Please also know that you will not be taking away anyone else's pain by ctb. No one is worth dying for. You have alot going on, so you should look after yourself first.
thank you for the wisdom. no one is worth dying for at all, it's for me just i truly feel rotten and like deal with trauma or peoole telling me the world would be better off w/o me. hell even my mom has said it in fights with me. i genuinely have never done anything horrible to anyone, been a jerk or too needy or vindictive a couple times yes. but never anything massive.

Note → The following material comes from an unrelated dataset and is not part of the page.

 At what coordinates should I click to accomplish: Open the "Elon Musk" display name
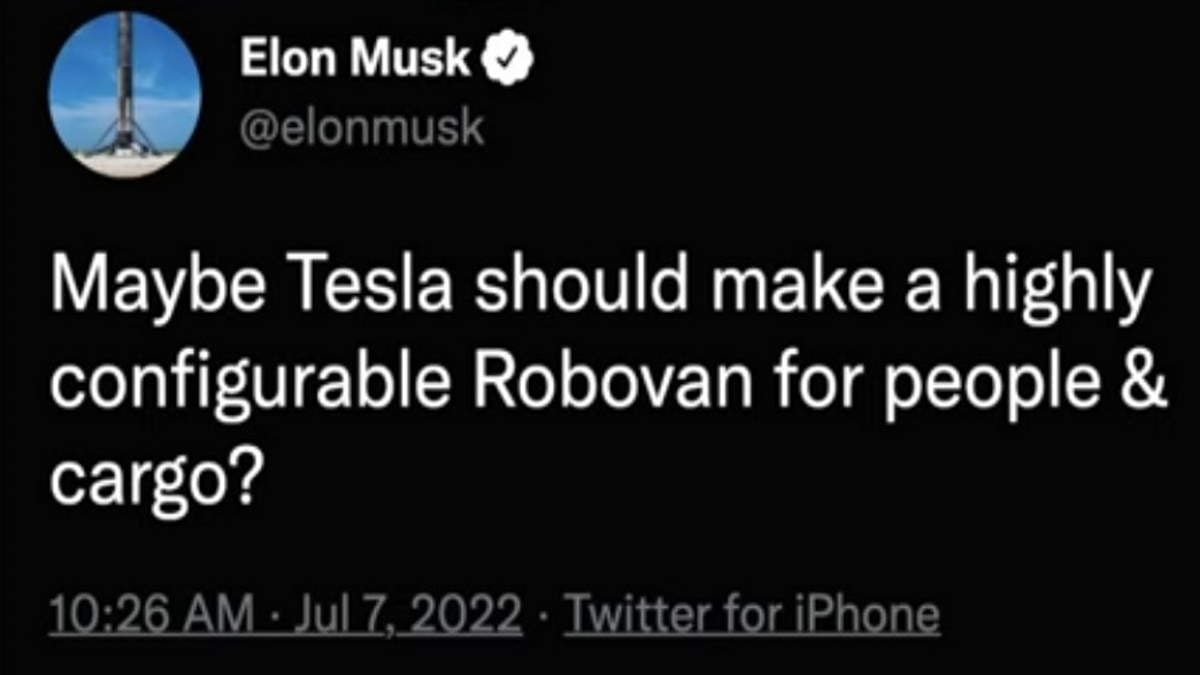[x=355, y=63]
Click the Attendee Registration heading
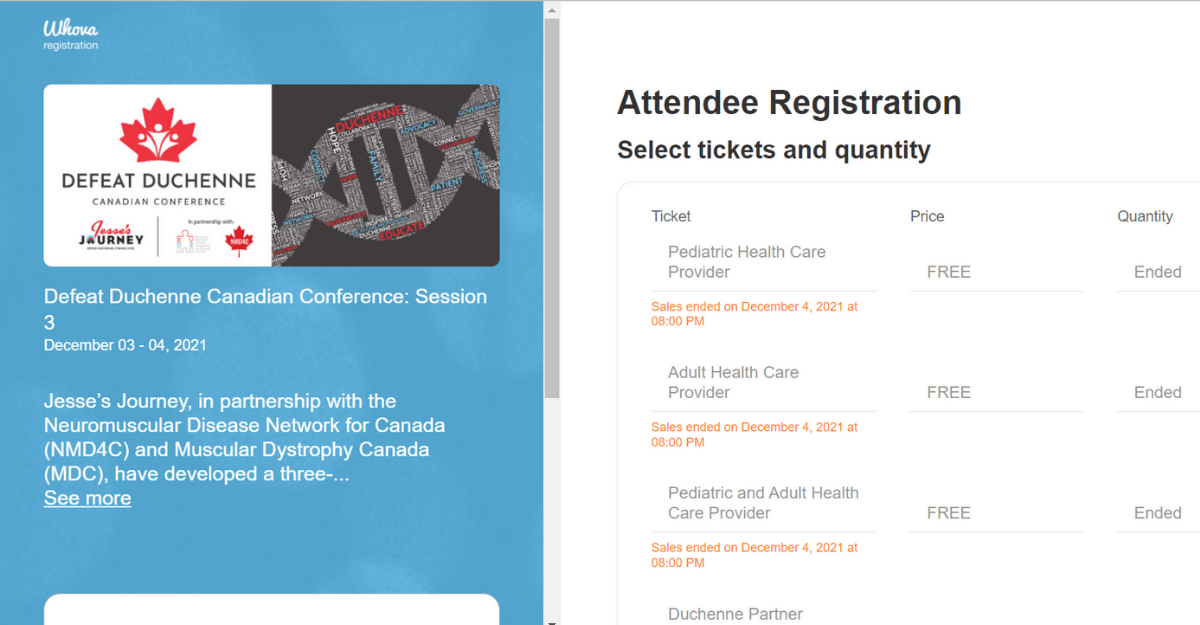 tap(789, 102)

i don't struggle with alchol tho or substance, just haved popped massive amounts of pills when i wanted to die many times since i was 12. what i get i guess. i go to extremes (bpd) and have a hard time regulating and all the shit happening in my life is making it impossible. like i truly feel i can't escape and focus on myself.

i know so many people struggling. even my person. it makes me feel more useless and sad i can't help. somewhere i know i can only help myself and somewhat assist others, but my stupid brain just wishes there was more i could do but i know i can't right now.
I feel the same, I just want to feel loved, or even just safe for once. I never feel safe. The paranoia follows me wherever I go, and to whatever I do. Love and safety are too things that I may not be able to experience ever again.
i feel the same. my voices (trauma induced) are literally screaming in my head and i can't even tell when someone has good intentions for me anymore. i'm so sorry you feel that way. i just hope things get lighter for you and so many of us. i do.